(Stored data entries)
....
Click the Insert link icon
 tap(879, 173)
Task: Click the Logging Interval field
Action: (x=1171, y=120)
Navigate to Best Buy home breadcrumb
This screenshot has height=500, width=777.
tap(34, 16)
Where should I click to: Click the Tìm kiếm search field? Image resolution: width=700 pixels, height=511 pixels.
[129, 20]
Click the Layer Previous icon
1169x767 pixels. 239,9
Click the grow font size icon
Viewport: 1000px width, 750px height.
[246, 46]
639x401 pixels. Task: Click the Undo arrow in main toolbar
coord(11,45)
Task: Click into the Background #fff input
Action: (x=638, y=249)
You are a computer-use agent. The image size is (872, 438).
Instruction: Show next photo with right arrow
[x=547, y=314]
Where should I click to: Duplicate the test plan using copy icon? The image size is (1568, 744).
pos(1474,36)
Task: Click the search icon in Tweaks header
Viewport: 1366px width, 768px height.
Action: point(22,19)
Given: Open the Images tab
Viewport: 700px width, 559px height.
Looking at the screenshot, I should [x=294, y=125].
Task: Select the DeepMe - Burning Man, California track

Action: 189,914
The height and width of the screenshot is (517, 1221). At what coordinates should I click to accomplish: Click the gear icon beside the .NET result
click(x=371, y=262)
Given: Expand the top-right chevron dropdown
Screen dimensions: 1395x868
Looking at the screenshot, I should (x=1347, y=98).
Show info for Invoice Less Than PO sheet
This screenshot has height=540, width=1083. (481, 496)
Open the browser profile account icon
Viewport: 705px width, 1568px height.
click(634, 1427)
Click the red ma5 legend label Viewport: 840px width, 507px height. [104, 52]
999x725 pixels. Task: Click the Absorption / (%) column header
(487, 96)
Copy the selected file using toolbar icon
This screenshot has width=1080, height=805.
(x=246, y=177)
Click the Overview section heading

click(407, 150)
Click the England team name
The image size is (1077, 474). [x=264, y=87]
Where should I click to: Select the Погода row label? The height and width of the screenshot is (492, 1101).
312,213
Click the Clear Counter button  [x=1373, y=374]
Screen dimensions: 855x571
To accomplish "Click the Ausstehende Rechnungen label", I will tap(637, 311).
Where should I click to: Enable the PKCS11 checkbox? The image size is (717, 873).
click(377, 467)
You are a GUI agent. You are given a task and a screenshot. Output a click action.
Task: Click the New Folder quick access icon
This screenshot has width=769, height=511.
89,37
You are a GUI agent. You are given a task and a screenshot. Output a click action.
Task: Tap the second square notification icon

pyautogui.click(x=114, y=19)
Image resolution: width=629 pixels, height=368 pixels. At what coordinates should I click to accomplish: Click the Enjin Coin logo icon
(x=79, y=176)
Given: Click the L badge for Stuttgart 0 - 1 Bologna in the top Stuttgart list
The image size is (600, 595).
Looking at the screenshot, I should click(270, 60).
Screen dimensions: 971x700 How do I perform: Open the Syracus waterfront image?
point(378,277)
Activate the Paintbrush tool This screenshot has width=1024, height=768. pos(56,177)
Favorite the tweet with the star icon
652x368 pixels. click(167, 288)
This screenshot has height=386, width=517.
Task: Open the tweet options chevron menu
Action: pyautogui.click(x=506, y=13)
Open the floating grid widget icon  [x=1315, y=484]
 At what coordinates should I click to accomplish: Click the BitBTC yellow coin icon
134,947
....
* **Activity**: For each record above, output it exactly as written.

* **Answer section**:
Click the Insert link icon
 tap(879, 173)
Task: Click the Logging Interval field
Action: (x=1171, y=120)
Navigate to Best Buy home breadcrumb
This screenshot has height=500, width=777.
tap(34, 16)
Where should I click to: Click the Tìm kiếm search field? Image resolution: width=700 pixels, height=511 pixels.
[129, 20]
Click the Layer Previous icon
1169x767 pixels. 239,9
Click the grow font size icon
Viewport: 1000px width, 750px height.
[246, 46]
639x401 pixels. Task: Click the Undo arrow in main toolbar
coord(11,45)
Task: Click into the Background #fff input
Action: (x=638, y=249)
You are a computer-use agent. The image size is (872, 438).
Instruction: Show next photo with right arrow
[x=547, y=314]
Where should I click to: Duplicate the test plan using copy icon? The image size is (1568, 744).
pos(1474,36)
Task: Click the search icon in Tweaks header
Viewport: 1366px width, 768px height.
Action: point(22,19)
Given: Open the Images tab
Viewport: 700px width, 559px height.
Looking at the screenshot, I should [x=294, y=125].
Task: Select the DeepMe - Burning Man, California track

Action: 189,914
The height and width of the screenshot is (517, 1221). At what coordinates should I click to accomplish: Click the gear icon beside the .NET result
click(x=371, y=262)
Given: Expand the top-right chevron dropdown
Screen dimensions: 1395x868
Looking at the screenshot, I should (x=1347, y=98).
Show info for Invoice Less Than PO sheet
This screenshot has height=540, width=1083. (481, 496)
Open the browser profile account icon
Viewport: 705px width, 1568px height.
click(634, 1427)
Click the red ma5 legend label Viewport: 840px width, 507px height. [104, 52]
999x725 pixels. Task: Click the Absorption / (%) column header
(487, 96)
Copy the selected file using toolbar icon
This screenshot has width=1080, height=805.
(x=246, y=177)
Click the Overview section heading

click(407, 150)
Click the England team name
The image size is (1077, 474). [x=264, y=87]
Where should I click to: Select the Погода row label? The height and width of the screenshot is (492, 1101).
312,213
Click the Clear Counter button  [x=1373, y=374]
Screen dimensions: 855x571
To accomplish "Click the Ausstehende Rechnungen label", I will tap(637, 311).
Where should I click to: Enable the PKCS11 checkbox? The image size is (717, 873).
click(377, 467)
You are a GUI agent. You are given a task and a screenshot. Output a click action.
Task: Click the New Folder quick access icon
This screenshot has width=769, height=511.
89,37
You are a GUI agent. You are given a task and a screenshot. Output a click action.
Task: Tap the second square notification icon

pyautogui.click(x=114, y=19)
Image resolution: width=629 pixels, height=368 pixels. At what coordinates should I click to accomplish: Click the Enjin Coin logo icon
(x=79, y=176)
Given: Click the L badge for Stuttgart 0 - 1 Bologna in the top Stuttgart list
The image size is (600, 595).
Looking at the screenshot, I should click(270, 60).
Screen dimensions: 971x700 How do I perform: Open the Syracus waterfront image?
point(378,277)
Activate the Paintbrush tool This screenshot has width=1024, height=768. pos(56,177)
Favorite the tweet with the star icon
652x368 pixels. click(167, 288)
This screenshot has height=386, width=517.
Task: Open the tweet options chevron menu
Action: pyautogui.click(x=506, y=13)
Open the floating grid widget icon  [x=1315, y=484]
 At what coordinates should I click to accomplish: Click the BitBTC yellow coin icon
134,947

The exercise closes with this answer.